View from Somewhere in the Bronx

Yesterday John U. Rees called my attention to this article by Matthew Skic, currently a student in the Winterthur museum’s Program in Early American Material Culture.

Winterthur’s collection includes the watercolor sketch shown above, made by Capt. Thomas Davies of the Royal Artillery in 1776. Skic explains:
The drawing depicts the British and Hessian assault of Fort Washington, an American fortification located on the heights at the northern end of Manhattan Island. The battle took place on November 16, 1776. Davies,…an eyewitness to the battle, executed this drawing soon after the assault.
Skic undertook an investigation of where Davies was standing when he made that sketch.
Prior to the American Revolution, Davies trained at the Royal Military Academy in Woolwich, England. At Woolwich he learned geometry, the technical aspects of artillery, and how to draw. Before photography, military drawings served as functional records of battles and landscapes. Drawings provided perspectives of elevation, terrain, and sightlines that maps could not. With the landscape in front of him, Davies recorded the assault, detailing the rocky heights and lower farm land around Fort Washington.

As I looked long and hard at this drawing, a few questions came to mind: How did Davies choose his viewing location? Does his drawing faithfully record the landscape? Why was this site important enough to record? My fascination with Davies’s creation of this drawing inspired me to travel to New York and view, first-hand, the landscape he saw 238 years ago. I hoped that my personal engagement with his drawing would help me understand its creation.

I first needed to figure out Davies’s location. The Continental Army built Forts Lee and Washington about where the George Washington Bridge is located today. With the Hudson River and New Jersey palisades visible in the background of the drawing, Davies shows the assault as viewed from the northeast. In the foreground of the drawing is the Harlem River, meaning Davies stood in what is today the Bronx. In order to see such a broad view of the landscape on the west side of the river, he must have stood on elevated ground.
The two main candidates, Skic thought, were University Heights and Kingsbridge Heights. After studying modern topographic maps and Google Maps, he headed to New York with a camera to trace Davies’s steps.

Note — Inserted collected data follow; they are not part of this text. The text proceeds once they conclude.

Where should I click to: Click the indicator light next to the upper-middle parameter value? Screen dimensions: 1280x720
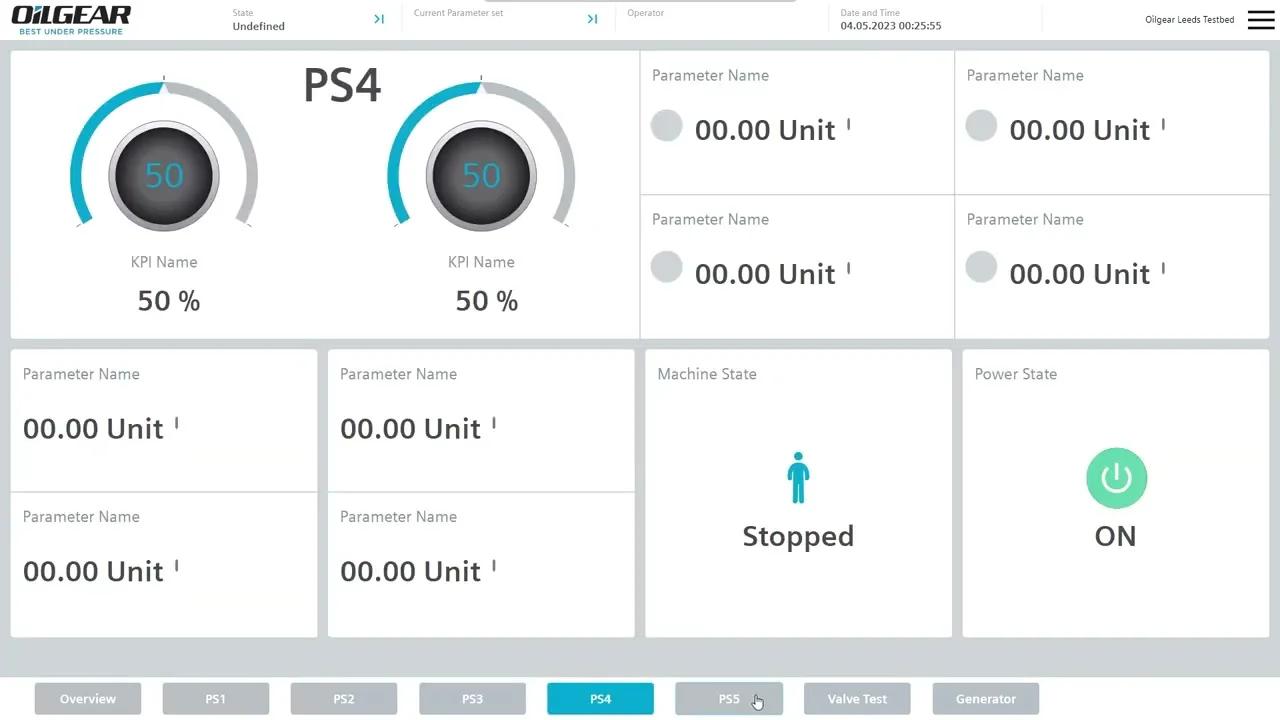(x=666, y=125)
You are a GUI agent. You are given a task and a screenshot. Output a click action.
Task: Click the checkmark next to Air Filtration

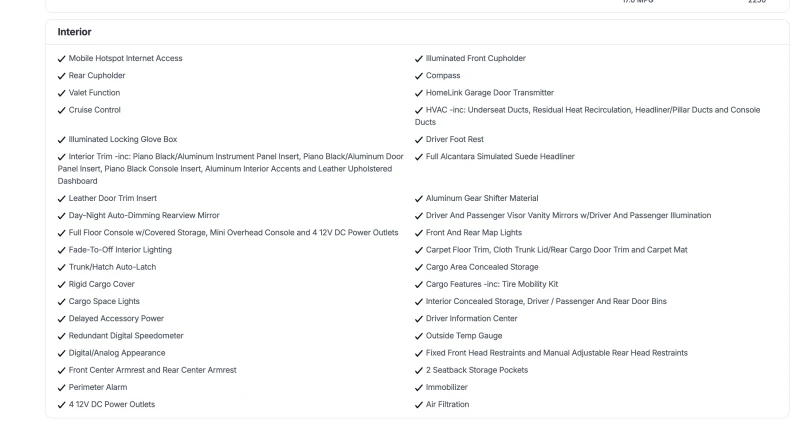pyautogui.click(x=419, y=404)
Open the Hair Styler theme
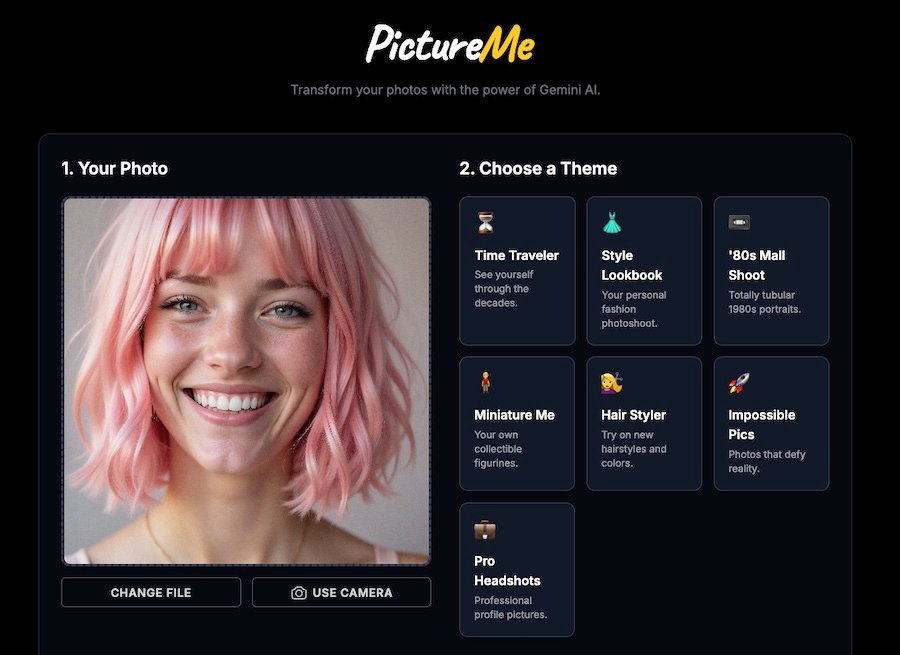 tap(644, 423)
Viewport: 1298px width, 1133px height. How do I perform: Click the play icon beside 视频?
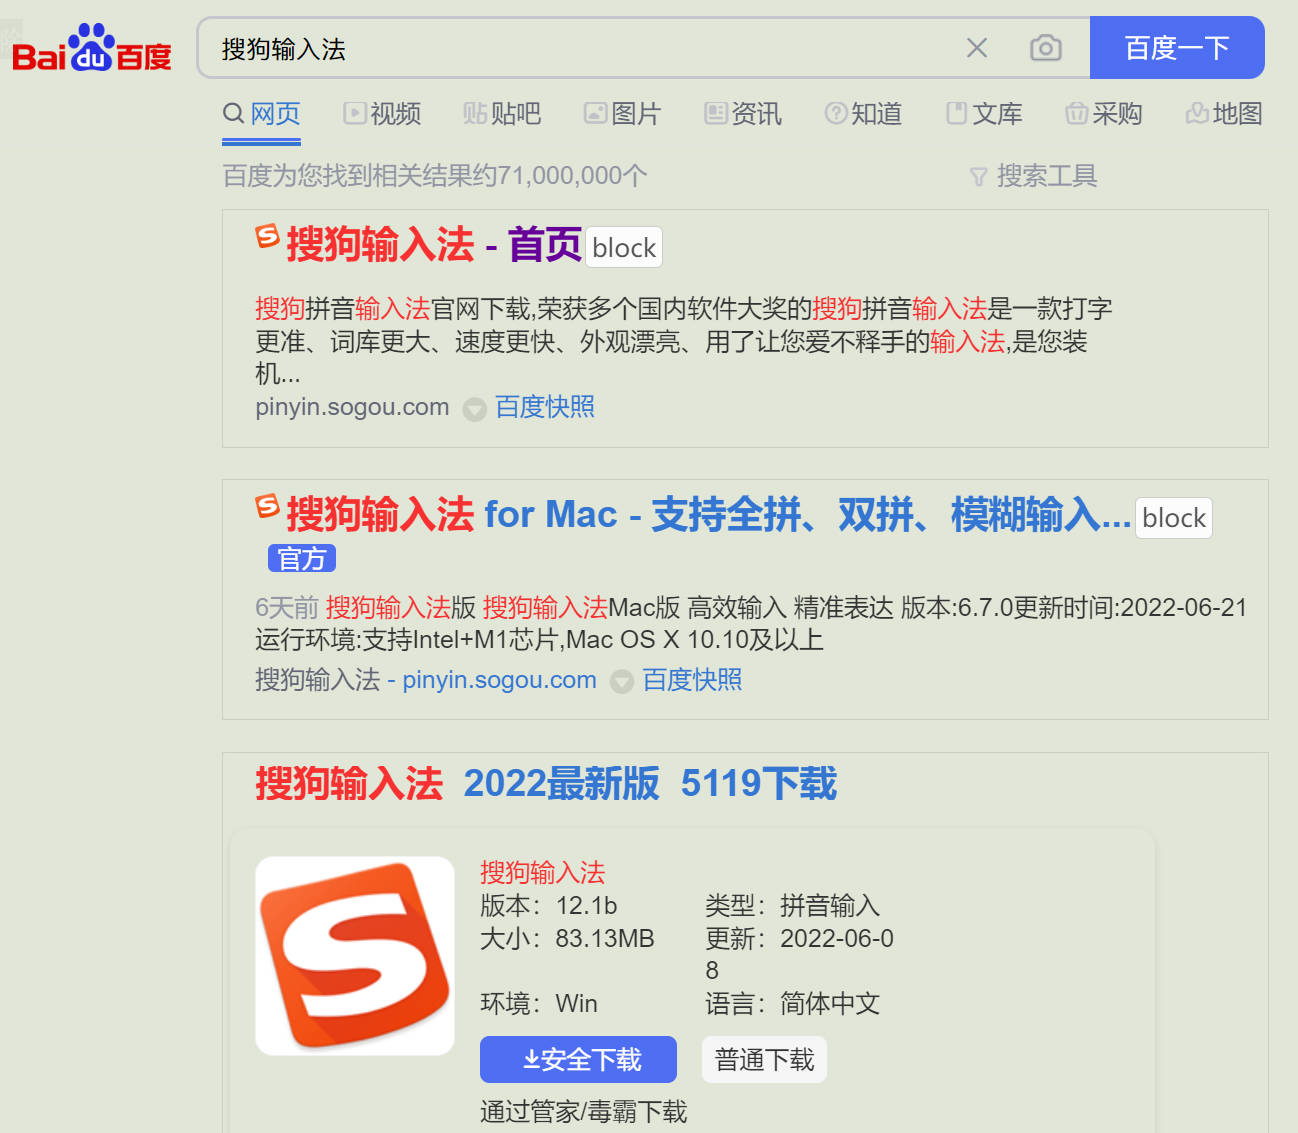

The big challenge, it turned out, was that these parts of New York have many more thick trees than they did back in 1776, after over a century of farming. Check out Skic’s report for the view he was eventually able to photograph. It’s possible that winter will open up the foliage and provide a clearer view as well.


G. Lovely said...

For my money it's undoubtedly University Heights, and I'd even speculate he was somewhere on the grounds of the VA hospital that now sits on the rise above Sedgewick Ave. See this British map from 1776. Aligning landmarks, the small cluster of houses around the tidal marsh, etc., the rise looks to be just west of the British encampment south of Kings Bridge Road labeled "to Connecticut" on the map:


The houses would appear to be at what is now the end of 9th Ave. in the railyard just north of the University Heights bridge.

Hugh Harrington said...

Well done Matthew Skic! This is history research on the ground which I thoroughly enjoy. Excellent commentary G. Lovely.